Vous avez raison : par-delà les clivages politiques, partisans ou idéologiques, tous les Etats membres et leurs gouvernement aspirent à exercer leur souveraineté sans entraves extérieures et sans ingérence étrangère. C’est même le point commun entre des souverainistes ouvertement sceptiques envers l’Union comme le PiS polonais et des fédéralistes assumés comme la présidence Macron. 
Toutefois, la défense de la souveraineté des Etats-nations contre les ingérences et les menaces extérieures a des significations très différentes selon les régions d’Europe et selon l’orientation politique générale des gouvernements nationaux. Pour les Etats baltes, aux territoires vulnérables, aux populations réduites et aux ressources limitées, c’est l’intégrité territoriale y compris dans le cyberespace qui est à protéger contre les empiètements russes. C’est l’OTAN qui est aujourd’hui le plus présent sur le terrain.
Pour la Grèce et l’Italie, les menaces ont d’autres figures. Il s’agit de risques non pas militaires mais de risques migratoires. Les deux pays se sentent abandonnés – à tort ou à raison – par leurs partenaires européens. C’est largement cette perception qui a entraîné la victoire de la Ligue et du M5S en Italie en mars dernier aux législatives. Pour ces pays, la réponse n’est pas l’alliance militaire. Mais un surcroît de solidarité entre les Etats membres.

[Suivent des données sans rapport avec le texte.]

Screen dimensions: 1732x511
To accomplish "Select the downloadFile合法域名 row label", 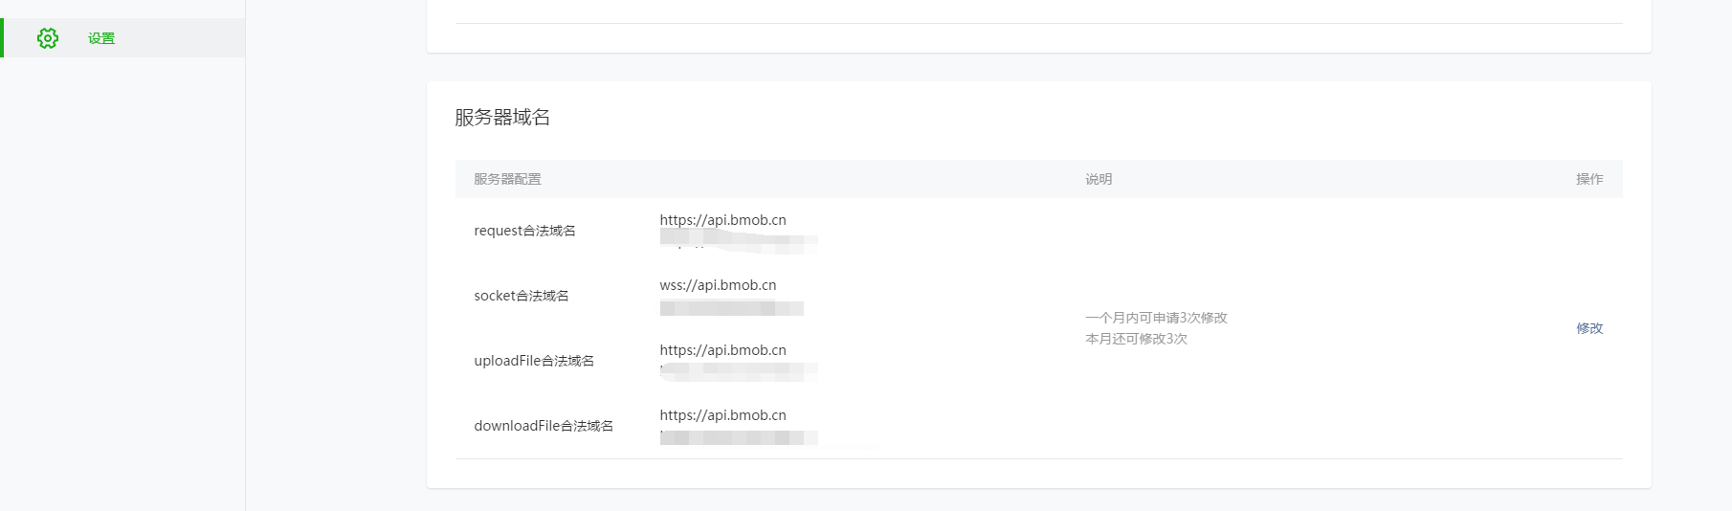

Pour que les Européens commencent à assurer eux-mêmes pleinement leur sécurité, le premier obstacle à surmonter est l’absence de conscience commune des dangers qui les menacent. D’où la nécessité de parler un langage de vérité sur les défis sécuritaires actuels. La reconstitution de la puissance russe, le caractère endémique du terrorisme, l’activisme chinois à l’est et au sud du continent constituent des défis que les Etats membres ne seront pas en mesure de relever séparément.